All of lore.kernel.org
 help / color / mirror / Atom feed
* Malformed AddBA Response prevents clients from associating?
@ 2014-08-25  2:17 Denton Gentry
  2014-08-25  2:22 ` Adrian Chadd
  0 siblings, 1 reply; 6+ messages in thread
From: Denton Gentry @ 2014-08-25  2:17 UTC (permalink / raw)
  To: ath10k

[-- Attachment #1: Type: text/plain, Size: 2066 bytes --]

I have an AP using ath10k as a 5 GHz 802.11ac interface. Very
occasionally it gets into a mode where stations are unable to
associate. I don’t know how it gets into this mode, but once there the
sequence of events when a client tries to associate is:

1. Client and AP exchange Authentication, Association Request, and
Association Response frames.

2. AP sends the first packet in the EAPOL exchange.
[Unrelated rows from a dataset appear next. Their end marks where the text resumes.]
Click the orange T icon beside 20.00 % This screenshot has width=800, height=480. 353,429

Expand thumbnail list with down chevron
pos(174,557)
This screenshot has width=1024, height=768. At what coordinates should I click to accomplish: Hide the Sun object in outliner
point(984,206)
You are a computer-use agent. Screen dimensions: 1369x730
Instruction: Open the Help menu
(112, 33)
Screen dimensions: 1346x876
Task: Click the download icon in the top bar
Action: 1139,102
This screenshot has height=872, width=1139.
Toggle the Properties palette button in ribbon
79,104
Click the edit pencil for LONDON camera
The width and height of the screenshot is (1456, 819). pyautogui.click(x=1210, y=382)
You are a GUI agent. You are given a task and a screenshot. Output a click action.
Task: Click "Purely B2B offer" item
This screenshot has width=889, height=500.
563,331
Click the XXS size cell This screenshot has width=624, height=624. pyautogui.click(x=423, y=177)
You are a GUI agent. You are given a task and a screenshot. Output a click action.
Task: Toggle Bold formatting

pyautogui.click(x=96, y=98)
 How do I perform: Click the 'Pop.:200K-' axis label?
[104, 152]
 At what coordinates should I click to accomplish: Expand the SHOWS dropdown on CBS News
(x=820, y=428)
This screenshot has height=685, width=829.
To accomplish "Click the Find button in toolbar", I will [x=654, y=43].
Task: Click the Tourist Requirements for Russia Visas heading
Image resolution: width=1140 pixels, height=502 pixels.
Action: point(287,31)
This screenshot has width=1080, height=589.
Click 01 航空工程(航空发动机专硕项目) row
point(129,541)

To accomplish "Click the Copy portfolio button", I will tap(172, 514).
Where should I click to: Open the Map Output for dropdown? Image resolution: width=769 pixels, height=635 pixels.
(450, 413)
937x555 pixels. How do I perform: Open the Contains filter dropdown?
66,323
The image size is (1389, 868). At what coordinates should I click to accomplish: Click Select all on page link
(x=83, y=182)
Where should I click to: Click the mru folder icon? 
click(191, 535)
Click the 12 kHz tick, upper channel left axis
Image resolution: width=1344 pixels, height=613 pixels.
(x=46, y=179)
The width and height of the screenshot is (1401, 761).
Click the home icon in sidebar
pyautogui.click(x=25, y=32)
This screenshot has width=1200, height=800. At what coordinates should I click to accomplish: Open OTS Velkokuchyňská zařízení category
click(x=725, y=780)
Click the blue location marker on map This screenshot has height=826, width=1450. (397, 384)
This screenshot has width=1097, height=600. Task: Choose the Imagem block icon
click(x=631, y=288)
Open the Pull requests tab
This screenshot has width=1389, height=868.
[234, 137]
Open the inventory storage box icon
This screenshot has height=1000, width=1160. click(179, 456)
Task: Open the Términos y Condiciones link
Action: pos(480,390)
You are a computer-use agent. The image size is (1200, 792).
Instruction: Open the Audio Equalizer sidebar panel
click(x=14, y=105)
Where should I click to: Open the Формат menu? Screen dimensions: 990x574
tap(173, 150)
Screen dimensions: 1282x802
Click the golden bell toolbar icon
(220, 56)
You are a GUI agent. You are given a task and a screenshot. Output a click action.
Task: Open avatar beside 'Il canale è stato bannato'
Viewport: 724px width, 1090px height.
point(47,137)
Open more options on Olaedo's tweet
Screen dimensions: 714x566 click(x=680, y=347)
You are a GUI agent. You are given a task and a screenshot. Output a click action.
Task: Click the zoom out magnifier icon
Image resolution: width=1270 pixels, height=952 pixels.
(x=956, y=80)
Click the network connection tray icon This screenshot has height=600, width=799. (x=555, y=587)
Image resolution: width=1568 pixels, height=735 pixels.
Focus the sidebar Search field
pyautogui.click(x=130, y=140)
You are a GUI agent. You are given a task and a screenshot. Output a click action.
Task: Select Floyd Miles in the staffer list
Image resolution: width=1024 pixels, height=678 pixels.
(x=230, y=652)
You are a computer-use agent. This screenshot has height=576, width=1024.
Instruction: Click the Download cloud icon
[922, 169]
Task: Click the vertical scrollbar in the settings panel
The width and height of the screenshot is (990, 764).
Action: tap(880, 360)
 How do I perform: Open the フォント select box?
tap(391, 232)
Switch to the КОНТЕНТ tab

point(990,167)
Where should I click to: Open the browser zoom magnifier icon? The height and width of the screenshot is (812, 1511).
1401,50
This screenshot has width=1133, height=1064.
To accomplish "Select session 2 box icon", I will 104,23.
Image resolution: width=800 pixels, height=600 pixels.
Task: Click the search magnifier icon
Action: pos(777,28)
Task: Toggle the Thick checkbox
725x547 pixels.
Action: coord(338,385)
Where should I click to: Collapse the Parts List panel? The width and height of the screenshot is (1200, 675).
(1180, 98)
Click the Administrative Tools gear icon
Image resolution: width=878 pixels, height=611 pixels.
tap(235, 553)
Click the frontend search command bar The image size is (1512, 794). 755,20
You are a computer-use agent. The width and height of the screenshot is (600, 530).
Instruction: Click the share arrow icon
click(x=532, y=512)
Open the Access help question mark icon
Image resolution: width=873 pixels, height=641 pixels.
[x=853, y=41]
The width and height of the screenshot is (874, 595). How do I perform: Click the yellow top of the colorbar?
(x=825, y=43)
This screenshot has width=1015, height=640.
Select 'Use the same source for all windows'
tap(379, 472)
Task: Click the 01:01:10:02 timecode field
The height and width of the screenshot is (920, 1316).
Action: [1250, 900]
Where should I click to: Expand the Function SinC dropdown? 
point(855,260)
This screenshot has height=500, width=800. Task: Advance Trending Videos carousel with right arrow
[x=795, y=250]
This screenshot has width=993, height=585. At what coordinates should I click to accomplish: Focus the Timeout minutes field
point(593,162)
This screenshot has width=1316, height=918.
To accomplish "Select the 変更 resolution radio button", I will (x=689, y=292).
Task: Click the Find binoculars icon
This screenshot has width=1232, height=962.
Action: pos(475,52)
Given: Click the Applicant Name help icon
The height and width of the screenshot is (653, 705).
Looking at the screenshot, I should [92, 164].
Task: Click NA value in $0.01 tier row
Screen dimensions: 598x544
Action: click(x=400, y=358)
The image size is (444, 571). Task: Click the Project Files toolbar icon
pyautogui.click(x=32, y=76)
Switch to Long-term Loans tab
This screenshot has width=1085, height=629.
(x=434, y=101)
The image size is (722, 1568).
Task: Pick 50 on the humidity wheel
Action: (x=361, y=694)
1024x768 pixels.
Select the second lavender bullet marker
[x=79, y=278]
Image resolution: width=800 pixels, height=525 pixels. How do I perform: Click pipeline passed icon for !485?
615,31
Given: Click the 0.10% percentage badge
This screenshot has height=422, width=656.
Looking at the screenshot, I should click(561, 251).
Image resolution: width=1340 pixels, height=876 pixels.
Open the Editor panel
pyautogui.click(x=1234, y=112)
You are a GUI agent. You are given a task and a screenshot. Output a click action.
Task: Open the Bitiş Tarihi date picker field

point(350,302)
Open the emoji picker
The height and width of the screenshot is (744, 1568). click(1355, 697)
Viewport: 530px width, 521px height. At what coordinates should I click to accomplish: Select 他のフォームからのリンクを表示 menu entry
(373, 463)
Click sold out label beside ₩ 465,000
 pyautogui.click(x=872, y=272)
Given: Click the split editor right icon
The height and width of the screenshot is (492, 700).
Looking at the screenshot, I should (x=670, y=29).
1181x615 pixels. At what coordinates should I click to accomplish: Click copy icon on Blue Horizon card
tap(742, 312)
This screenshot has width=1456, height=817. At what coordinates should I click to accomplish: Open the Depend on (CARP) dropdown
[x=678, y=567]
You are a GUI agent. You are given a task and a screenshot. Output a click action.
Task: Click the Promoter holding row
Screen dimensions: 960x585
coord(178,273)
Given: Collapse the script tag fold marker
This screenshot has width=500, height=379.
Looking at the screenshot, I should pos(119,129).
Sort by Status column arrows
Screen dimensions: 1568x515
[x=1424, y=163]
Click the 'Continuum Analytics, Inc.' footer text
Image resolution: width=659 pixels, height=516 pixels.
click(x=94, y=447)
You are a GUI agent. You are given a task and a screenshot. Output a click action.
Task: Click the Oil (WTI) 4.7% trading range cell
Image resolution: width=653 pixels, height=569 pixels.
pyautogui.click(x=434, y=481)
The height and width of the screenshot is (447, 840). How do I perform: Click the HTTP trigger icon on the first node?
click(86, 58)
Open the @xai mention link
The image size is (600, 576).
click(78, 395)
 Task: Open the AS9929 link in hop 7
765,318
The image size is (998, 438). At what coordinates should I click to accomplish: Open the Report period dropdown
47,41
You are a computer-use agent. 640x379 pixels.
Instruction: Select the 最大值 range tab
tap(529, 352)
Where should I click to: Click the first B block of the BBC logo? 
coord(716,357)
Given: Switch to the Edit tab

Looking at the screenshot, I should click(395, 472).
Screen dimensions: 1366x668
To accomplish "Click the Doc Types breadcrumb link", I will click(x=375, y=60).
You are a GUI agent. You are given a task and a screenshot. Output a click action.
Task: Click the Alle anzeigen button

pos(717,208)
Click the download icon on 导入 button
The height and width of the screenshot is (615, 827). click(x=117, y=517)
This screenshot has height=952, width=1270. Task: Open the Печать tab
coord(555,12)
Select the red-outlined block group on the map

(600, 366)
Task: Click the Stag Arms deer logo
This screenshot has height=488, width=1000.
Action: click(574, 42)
3. Client sends an AddBA request.

4. AP sends back a malformed AddBA Response. The corruption takes the
form of a recognizable AddBA Response appended with 10 bytes of
additional stuff, and carrying a bad FCS.
Once in this state, every AddBA Response I’ve captured has this extra
10 bytes of stuff appended to the end, and carries a bad FCS.

5. The client discards the AddBA Response because the FCS is wrong.
Gathering pcaps on the client shows that it does try to send its EAPOL
response, but that packet never makes it onto the air (presumably
because the AddBA is pending).


Rebooting the client does not resolve the problem, after reboot it
still cannot associate. Rebooting the AP resolves the problem.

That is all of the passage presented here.